Aim of the exercise: Using the records below, find every line that includes "agent" and copy it.

Collected data entries
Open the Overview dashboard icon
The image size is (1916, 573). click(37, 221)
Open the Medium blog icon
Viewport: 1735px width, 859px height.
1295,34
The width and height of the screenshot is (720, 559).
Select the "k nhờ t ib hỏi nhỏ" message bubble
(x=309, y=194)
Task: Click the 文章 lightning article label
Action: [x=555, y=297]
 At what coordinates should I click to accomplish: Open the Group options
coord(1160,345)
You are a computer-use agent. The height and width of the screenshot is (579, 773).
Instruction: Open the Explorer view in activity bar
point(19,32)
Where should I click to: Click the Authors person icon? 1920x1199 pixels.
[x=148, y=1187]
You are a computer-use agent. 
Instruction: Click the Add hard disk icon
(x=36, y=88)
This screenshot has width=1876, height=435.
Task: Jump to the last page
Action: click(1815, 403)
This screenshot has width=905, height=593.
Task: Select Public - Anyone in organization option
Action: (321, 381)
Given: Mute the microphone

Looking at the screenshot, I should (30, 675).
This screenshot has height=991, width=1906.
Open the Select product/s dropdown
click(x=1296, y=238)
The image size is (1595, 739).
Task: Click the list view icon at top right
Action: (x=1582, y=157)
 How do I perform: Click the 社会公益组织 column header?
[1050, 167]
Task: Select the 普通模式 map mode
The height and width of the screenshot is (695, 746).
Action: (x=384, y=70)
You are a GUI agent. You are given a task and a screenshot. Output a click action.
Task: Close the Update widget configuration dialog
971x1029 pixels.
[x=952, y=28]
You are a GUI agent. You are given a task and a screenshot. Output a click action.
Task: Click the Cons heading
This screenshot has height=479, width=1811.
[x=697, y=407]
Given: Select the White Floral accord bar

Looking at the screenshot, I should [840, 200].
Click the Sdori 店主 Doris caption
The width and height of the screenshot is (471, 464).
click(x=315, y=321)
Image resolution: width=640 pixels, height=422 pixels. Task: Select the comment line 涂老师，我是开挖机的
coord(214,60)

Task output:
You are a computer-use agent. The height and width of the screenshot is (579, 773).
You are a computer-use agent. 
You are a GUI agent. You are given a task and a screenshot. Output a click action.
You are a GUI agent. You are given a task and a screenshot. Output a click action.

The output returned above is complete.